AI contribution statement: We only used AI tools such as ChatGPT and DeepL for language review and proofreading. The main text content was independently written by the authors, and no AI tool was used in study design or result interpretation. All figures and tables were created by ourselves.
Informed consent statement: Written informed consent was obtained from the patient for the publication of this report and any accompanying images.
Conflict-of-interest statement: All authors declare that they have no conflict of interest to disclose.
CARE Checklist (2016) statement: The authors have read the CARE Checklist (2016), and the manuscript was prepared and revised according to the CARE Checklist (2016).

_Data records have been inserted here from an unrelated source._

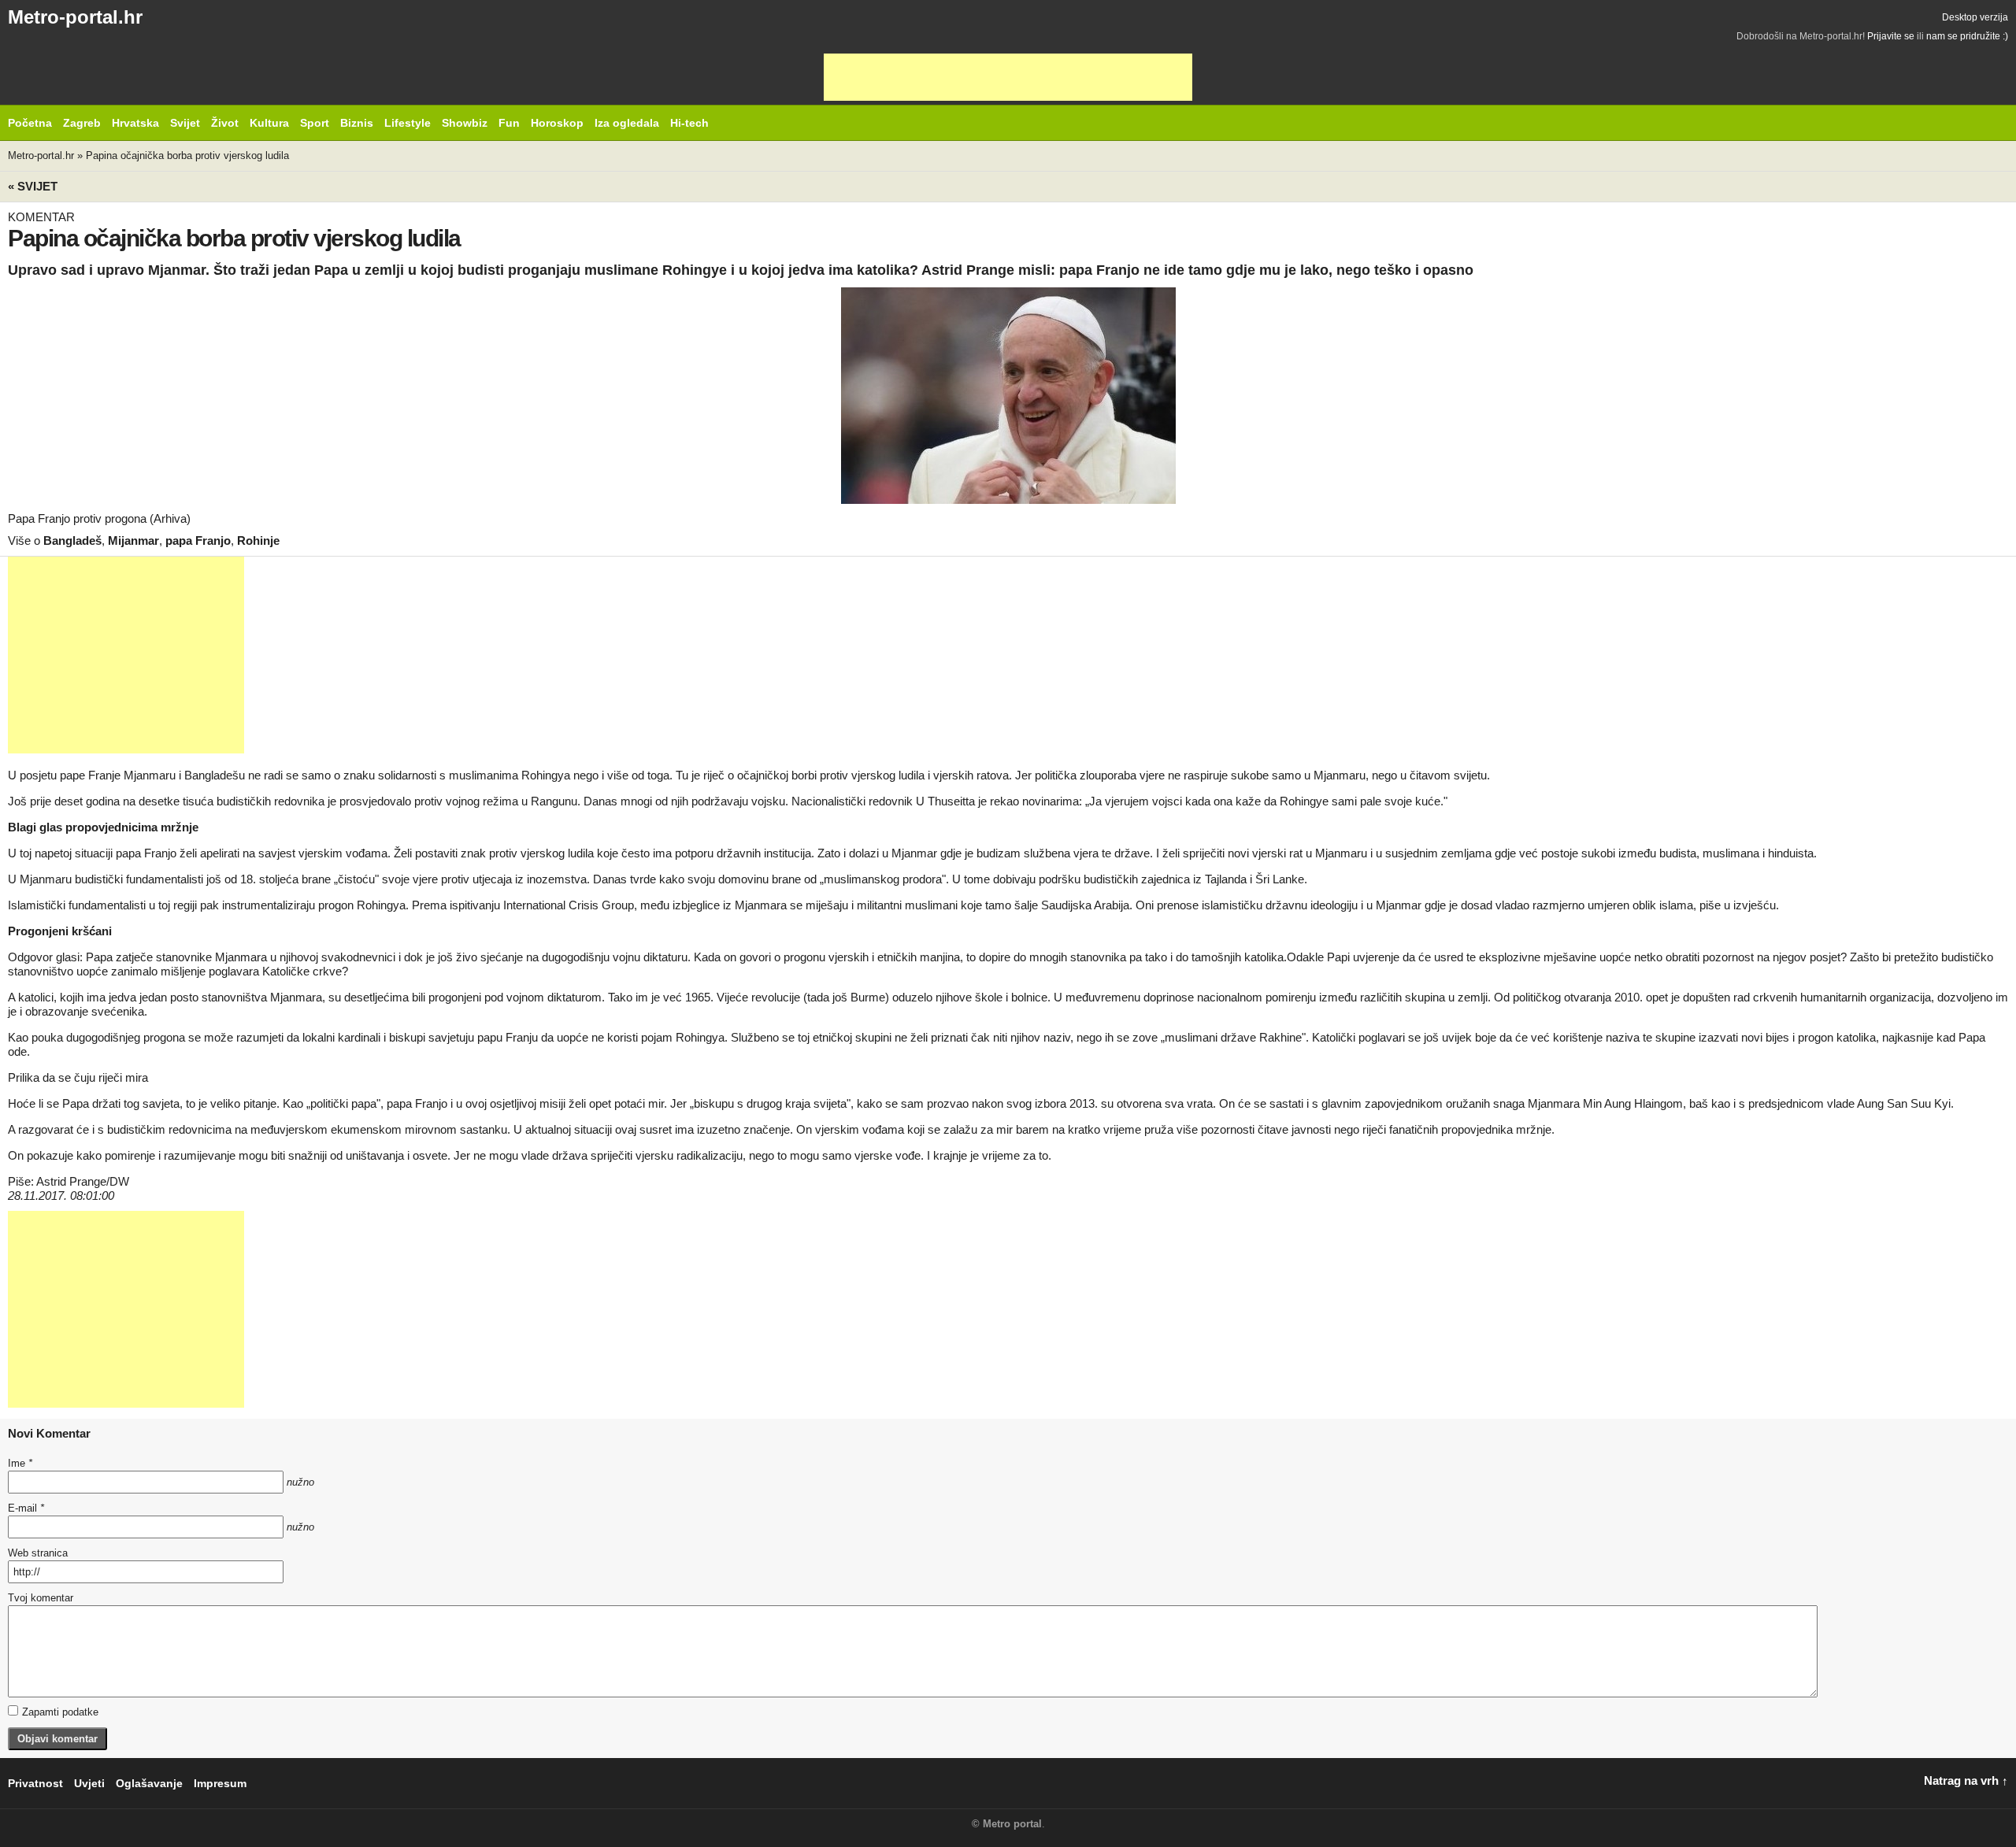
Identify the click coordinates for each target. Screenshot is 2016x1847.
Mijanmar (133, 540)
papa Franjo (198, 540)
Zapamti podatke (60, 1712)
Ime (20, 1463)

Corresponding author: Shinichi Kai, MD, PhD, Department of Anesthesia, Kyoto University Hospital, 54 Shogoin-Kawahara-cho, Sakyo-ku, Kyoto 606-8507, Japan. s.kai0627@gmail.com
Received: February 25, 2026 Revised: March 12, 2026 Accepted: March 25, 2026 Published online: June 9, 2026 Processing time: 85 Days and 22.6 Hours
Abstract
BACKGROUND
Dexmedetomidine is a selective α2-adrenergic receptor agonist widely used for sedation and anxiolysis in intensive care units (ICUs). Abrupt discontinuation after prolonged infusion may induce withdrawal symptoms because of sympathetic rebound. Although sinus tachycardia and hypertension are common manifestations, clinically significant tachyarrhythmias have rarely been reported in adults.
CASE SUMMARY
A woman in her 60 years was readmitted to the ICU for septic shock following liver transplantation. Prolonged high-dose dexmedetomidine infusion was required to manage sleep disturbance and anxiety. Two hours after abrupt discontinuation of dexmedetomidine, the patient developed paroxysmal supraventricular tachycardia that was refractory to adenosine triphosphate and landiolol. Reinitiation of dexmedetomidine promptly restored sinus rhythm, suggesting withdrawal-related sympathetic overactivity as the precipitating mechanism. Gradual tapering prevented recurrence.
CONCLUSION
Dexmedetomidine withdrawal should be considered in adult ICU patients presenting with unexplained tachyarrhythmia. Careful tapering and multimodal sedation strategies are essential when prolonged dexmedetomidine administration is anticipated.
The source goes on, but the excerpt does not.